Shakespearean Pizza Advertisement

“Of Made We're Stuff the Love You'll.” Perf. Peter O'Toole. Pizza Hut. 1995. Advertisement.

As part of an occasional interest in the uses advertisers have put Shakespeare—see, for example, this trio of ads, this pair of powerful and weak ads, this use of the St. Crispin's Day speech, and this imaginary Pepsodent ad—I was delighted to be presented with this pizza commercial.

The ad campaign from which it comes is moderately clever. To promote its "stuffed crust" pizzas, the company was in the middle of encouraging its customers to eat their slices of pizza in a non-traditional manner—crust first. Hence, I gather, they reversed their slogan "You'll Love the Stuff We're Made Of" for the campaign.

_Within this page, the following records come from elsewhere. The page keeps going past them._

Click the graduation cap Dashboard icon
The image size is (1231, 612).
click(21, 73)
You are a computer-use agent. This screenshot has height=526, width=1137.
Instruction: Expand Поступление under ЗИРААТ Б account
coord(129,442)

But it's the use of Shakespeare and of Peter O'Toole that makes this quite brilliant. O'Toole had famously played Hamlet in a 1963 production of the play directed by Lawrence Olivier. In this commercial, he is instructed, during what looks like an audition, to "Try it backward." Utterly unflummoxed (and perhaps used to condescending to directors whose instructions don't make that much sense), he delivers the most convincing backward soliloquy I've ever heard:


It's O'Toole's performance that makes it. One might even say that his acting is "on made are dreams as stuff such."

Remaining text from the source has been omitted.